Reading passage –
• • • • • • •
|Publication number||US4083674 A|
|Application number||US 05/667,086|
|Publication date||Apr 11, 1978|
|Filing date||Mar 15, 1976|
|Priority date||Mar 14, 1975|
|Also published as||DE2511171A1, DE2511171C2|
|Publication number||05667086, 667086, US 4083674 A, US 4083674A, US-A-4083674, US4083674 A, US4083674A|
|Original Assignee||Daimler-Benz Aktiengesellschaft|
|Export Citation||BiBTeX, EndNote, RefMan|
|Patent Citations (9), Referenced by (4), Classifications (8)|
|External Links: USPTO, USPTO Assignment, Espacenet|
The present invention relates to a film-evaporating combustion chamber with an evaporator pipe whose inner surfaces are wetted with a fuel film from a fuel supply installation and in which the evaporating fuel is seized by a swirling or rotating combustion-air flow sweeping along the inner diameter of the evaporator pipe and is mixed with the same, especially for vehicle gas turbines.
Film-evaporating combustion chambers of this type are known in the prior art (Motortechnische Zeitschrift 1959, pages 283 et seq.) On the one hand, the formation of the swirl flow and of the recirculation flow are of great significance for a good efficiency of such film-evaporating combustion chambers and on the other hand, also the manner how the fuel film to be evaporated forms at the inner wall of the evaporator pipe. It is essential that the fuel film be applied onto the inner wall of the evaporator pipe as rapidly and as uniformly as possible because only in that case a rapid evaporation and a mixing with the combustion air which takes place rapidly, are assured.
In the prior art types of construction, provision is made that the fuel enters from the outside of the evaporator pipe through a large number of radial bores or also through a ring of porous material. These types of prior art constructions entail the disadvantage that in the first case the radially inwardly directed fuel jets adhere directly at the evaporator pipe wall only under certain aerodynamic conditions and distribute themselves on the evaporator pipe in the form of a film only under these conditions. This distribution operation thereby depends decisively on the type and on the strength of the combustion air stream having a swirl or rotary movement. This entails the disadvantage that with a change of the supplied combustion air quantity, under certain circumstances also the intensity of the swirling flow may change so that the assurance no longer exists for the fact that the entire fuel supplied through the feedline is distributed also completely satisfactorily in the form of a film at the inner wall of the evaporator pipe. This is true in particular in case of use of film-evaporating combustion chamber in vehicle gas turbines where different driving conditions must exist.
In the other type of prior art construction, in which the fuel enters through a ring of porous material, the danger is not very great that the fuel reaches too far into the interior of the evaporator pipe; however, this type of prior art construction entails the disadvantage that the passing-through fuel is cracked and partly coked in the capillaries of the sintered material and that non-volatile residues clog up the capillaries.
The present invention is therefore concerned with the task to provide a fuel feed system which assures also under different driving conditions the formation of a fuel film and which nonetheless does not entail the danger that the fuel is cracked or coked in the feed means.
• • • • • • •
Exercise tasks –
A. According to the combustion chamber patent text, what happens to fuel that passes through a ring of porous material?
B. Rewrite the combustion chamber patent text from "The present invention is" up to and including "the feed means.", changing "driving conditions" to "operating conditions".
C. Continue the combustion chamber patent text from the point where it stops.
• • • • • • •
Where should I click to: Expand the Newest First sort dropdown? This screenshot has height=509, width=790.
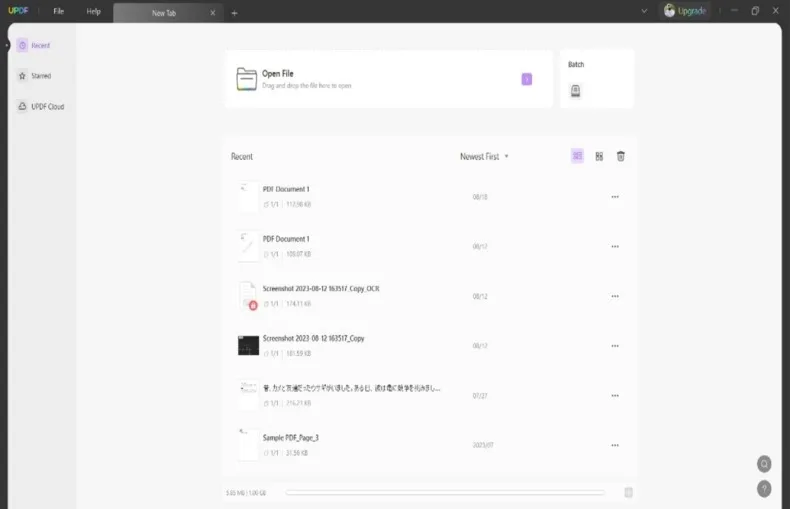(x=485, y=157)
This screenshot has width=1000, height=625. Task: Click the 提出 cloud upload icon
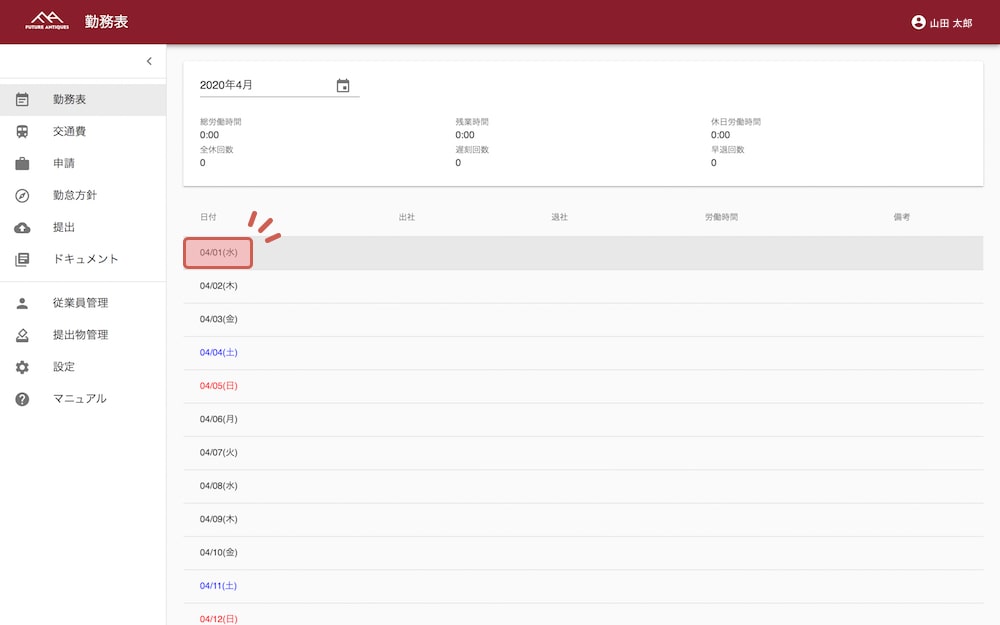(22, 228)
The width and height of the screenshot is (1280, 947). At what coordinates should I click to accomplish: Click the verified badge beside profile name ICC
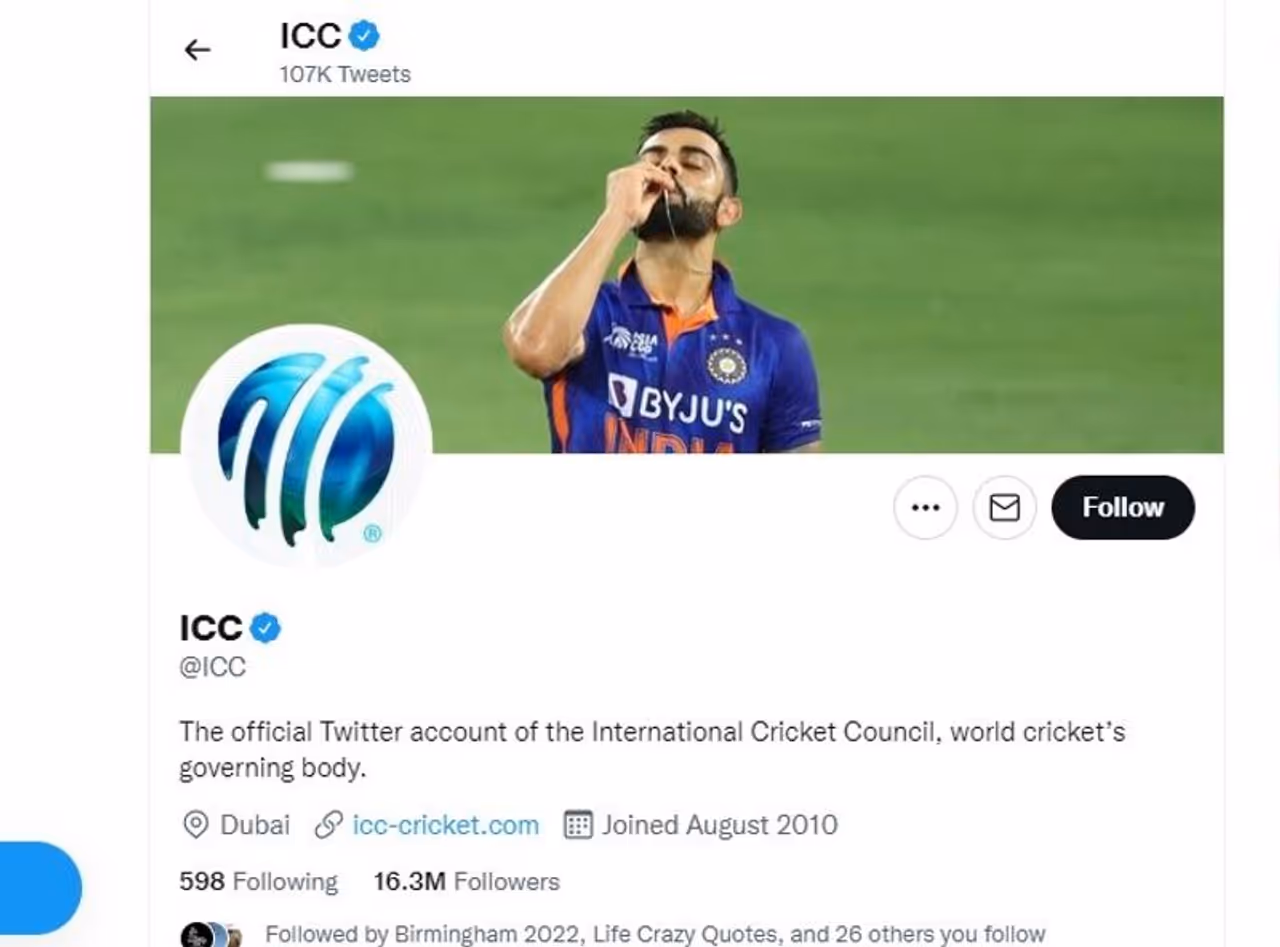265,628
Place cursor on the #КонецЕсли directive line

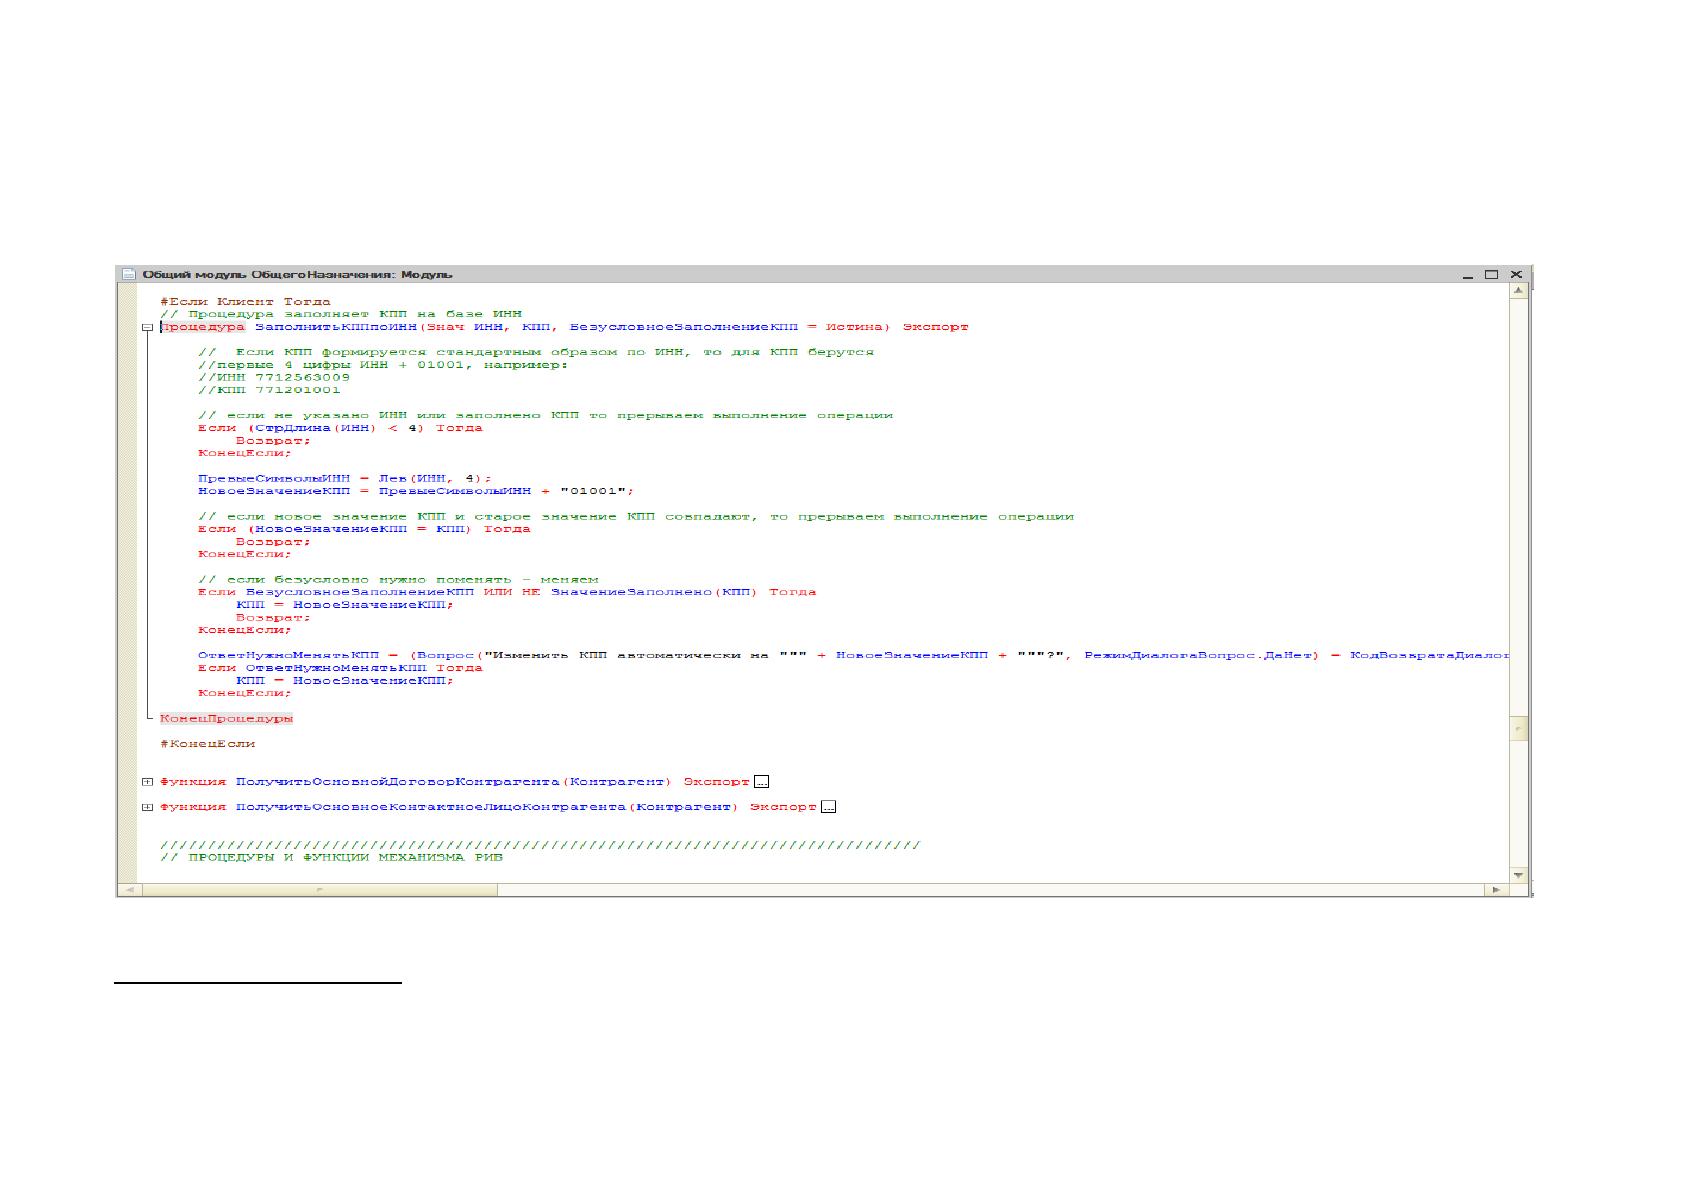tap(208, 743)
• • • • • • •
Written answers –
A. It is cracked and partly coked in the capillaries of the sintered material, and non-volatile residues clog up the capillaries.

B.
The present invention is therefore concerned with the task to provide a fuel feed system which assures also under different operating conditions the formation of a fuel film and which nonetheless does not entail the danger that the fuel is cracked or coked in the feed means.

C.
The present invention essentially consists in a film-evaporating combustion chamber of the aforementioned type in that the fuel feed installation is provided with at least one feedline which leads from the inside thereof to the inner wall of the evaporator pipe and whose discharge orifice is located directly in front of the inner wall. Appropriately, several feedlines which discharge distributed over the circumference are provided thereby in the form of relatively thin, small pipes so that the advantage is achieved in this manner that the fuel is thrown against the inner wall of the evaporator pipe already by its own inherent momentum and distributes itself thereat as film far-reachingly without influence of the swirling flow. In this type of construction, the fuel has to be deflected thereby at least in part by the rotating combustion air flow and has to be accelerated in the direction toward the evaporator pipe discharge and as a result thereof a portion of the area available for the evaporation is lost, even if the corresponding small feed pipes are provided at the inlet of the evaporator pipe.
It is therefore of advantage if in a construction of the film-evaporating combustion chamber in which a radial guide cascade is connected as guide wheel in the input ahead of the evaporator pipe and in which the evaporator pipe therefore possesses at the inlet an essentially radially extending inlet part, provision is made to apply the fuel through radially and axially directed small pipe portions onto this deflection area at the inlet of the evaporator pipe so that the distribution of the fuel takes place ahead of the beginning of the axially directed evaporator pipe, properly speaking, and an endless uniform film is present already at the beginning of the evaporator section.
Accordingly, it is an object of the present invention to provide a film-evaporator combustion chamber which avoids by simple means the aforementioned shortcomings and drawbacks encountered in the prior art.
Another object of the present invention resides in a film-evaporating combustion chamber in which the fuel is distributed film-like under all operating conditions.
A further object of the present invention resides in a film-evaporating combustion chamber which assures reliable operation under all operating conditions while preventing coking or cracking of the fuel in the feed system.
These and other objects, features and advantages of the present invention will become more apparent from the following description when taken in connection with the accompanying drawing which shows, for purposes of illustration only, two embodiments in accordance with the present invention, and wherein:
FIG. 1 is a longitudinal cross-sectional view through one embodiment of the inlet area of a film-evaporating combustion chamber in accordance with the present invention equipped with a radial guide cascade as feed device to a conically enlarged evaporating pipe;
FIG. 2 is a transverse cross-sectional view taken along line II--II of FIG. 1;
FIG. 3 is a longitudinal cross-sectional view through a modified embodiment of a film-evaporating combustion chamber in accordance with the present invention equipped with a modified fuel feed system; and
FIG. 4 is a transverse cross-sectional view taken along line IV--IV of FIG. 3.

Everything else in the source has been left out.